Every entry below must be reproduced exactly.

== SUPPLIED MATERIAL ==

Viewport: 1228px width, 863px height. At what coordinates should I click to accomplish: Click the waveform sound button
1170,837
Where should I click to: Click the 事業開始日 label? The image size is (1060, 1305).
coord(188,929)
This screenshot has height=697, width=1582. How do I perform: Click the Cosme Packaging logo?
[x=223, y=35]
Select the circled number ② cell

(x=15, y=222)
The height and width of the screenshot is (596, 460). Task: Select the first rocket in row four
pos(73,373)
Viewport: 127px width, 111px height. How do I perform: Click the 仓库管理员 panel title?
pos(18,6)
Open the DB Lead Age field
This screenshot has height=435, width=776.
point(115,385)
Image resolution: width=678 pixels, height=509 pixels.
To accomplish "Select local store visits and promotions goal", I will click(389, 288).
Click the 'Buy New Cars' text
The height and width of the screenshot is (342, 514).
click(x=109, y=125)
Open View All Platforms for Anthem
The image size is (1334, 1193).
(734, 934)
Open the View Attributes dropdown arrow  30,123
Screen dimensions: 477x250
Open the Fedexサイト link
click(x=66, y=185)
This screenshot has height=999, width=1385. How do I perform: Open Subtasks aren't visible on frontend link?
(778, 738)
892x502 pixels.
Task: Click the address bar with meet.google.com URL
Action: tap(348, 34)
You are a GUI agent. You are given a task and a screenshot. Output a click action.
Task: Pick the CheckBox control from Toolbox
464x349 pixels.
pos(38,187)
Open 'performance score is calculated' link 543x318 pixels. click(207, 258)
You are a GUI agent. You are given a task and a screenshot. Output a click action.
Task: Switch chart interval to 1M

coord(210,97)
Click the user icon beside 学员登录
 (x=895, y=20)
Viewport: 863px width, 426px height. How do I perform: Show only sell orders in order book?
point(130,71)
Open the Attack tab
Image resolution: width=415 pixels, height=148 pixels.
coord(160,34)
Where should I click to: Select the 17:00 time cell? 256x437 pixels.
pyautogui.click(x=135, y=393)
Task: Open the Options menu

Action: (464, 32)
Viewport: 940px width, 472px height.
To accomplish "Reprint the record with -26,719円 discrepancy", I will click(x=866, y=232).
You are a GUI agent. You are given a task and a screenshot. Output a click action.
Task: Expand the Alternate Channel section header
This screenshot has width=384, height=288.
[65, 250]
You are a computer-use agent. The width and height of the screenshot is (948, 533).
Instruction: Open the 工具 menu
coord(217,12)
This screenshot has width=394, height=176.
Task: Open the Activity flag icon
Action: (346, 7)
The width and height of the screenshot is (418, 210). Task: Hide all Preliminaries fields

===

:: ANSWER TO THE EXERCISE ::
Viewport: 1228px width, 863px height. At what coordinates should I click to accomplish: Click the waveform sound button
1170,837
Where should I click to: Click the 事業開始日 label? The image size is (1060, 1305).
coord(188,929)
This screenshot has height=697, width=1582. How do I perform: Click the Cosme Packaging logo?
[x=223, y=35]
Select the circled number ② cell

(x=15, y=222)
The height and width of the screenshot is (596, 460). Task: Select the first rocket in row four
pos(73,373)
Viewport: 127px width, 111px height. How do I perform: Click the 仓库管理员 panel title?
pos(18,6)
Open the DB Lead Age field
This screenshot has height=435, width=776.
point(115,385)
Image resolution: width=678 pixels, height=509 pixels.
To accomplish "Select local store visits and promotions goal", I will click(389, 288).
Click the 'Buy New Cars' text
The height and width of the screenshot is (342, 514).
click(x=109, y=125)
Open View All Platforms for Anthem
The image size is (1334, 1193).
(734, 934)
Open the View Attributes dropdown arrow  30,123
Screen dimensions: 477x250
Open the Fedexサイト link
click(x=66, y=185)
This screenshot has height=999, width=1385. How do I perform: Open Subtasks aren't visible on frontend link?
(778, 738)
892x502 pixels.
Task: Click the address bar with meet.google.com URL
Action: tap(348, 34)
You are a GUI agent. You are given a task and a screenshot. Output a click action.
Task: Pick the CheckBox control from Toolbox
464x349 pixels.
pos(38,187)
Open 'performance score is calculated' link 543x318 pixels. click(207, 258)
You are a GUI agent. You are given a task and a screenshot. Output a click action.
Task: Switch chart interval to 1M

coord(210,97)
Click the user icon beside 学员登录
 (x=895, y=20)
Viewport: 863px width, 426px height. How do I perform: Show only sell orders in order book?
point(130,71)
Open the Attack tab
Image resolution: width=415 pixels, height=148 pixels.
coord(160,34)
Where should I click to: Select the 17:00 time cell? 256x437 pixels.
pyautogui.click(x=135, y=393)
Task: Open the Options menu

Action: (464, 32)
Viewport: 940px width, 472px height.
To accomplish "Reprint the record with -26,719円 discrepancy", I will click(x=866, y=232).
You are a GUI agent. You are given a task and a screenshot. Output a click action.
Task: Expand the Alternate Channel section header
This screenshot has width=384, height=288.
[65, 250]
You are a computer-use agent. The width and height of the screenshot is (948, 533).
Instruction: Open the 工具 menu
coord(217,12)
This screenshot has width=394, height=176.
Task: Open the Activity flag icon
Action: (346, 7)
The width and height of the screenshot is (418, 210). Task: Hide all Preliminaries fields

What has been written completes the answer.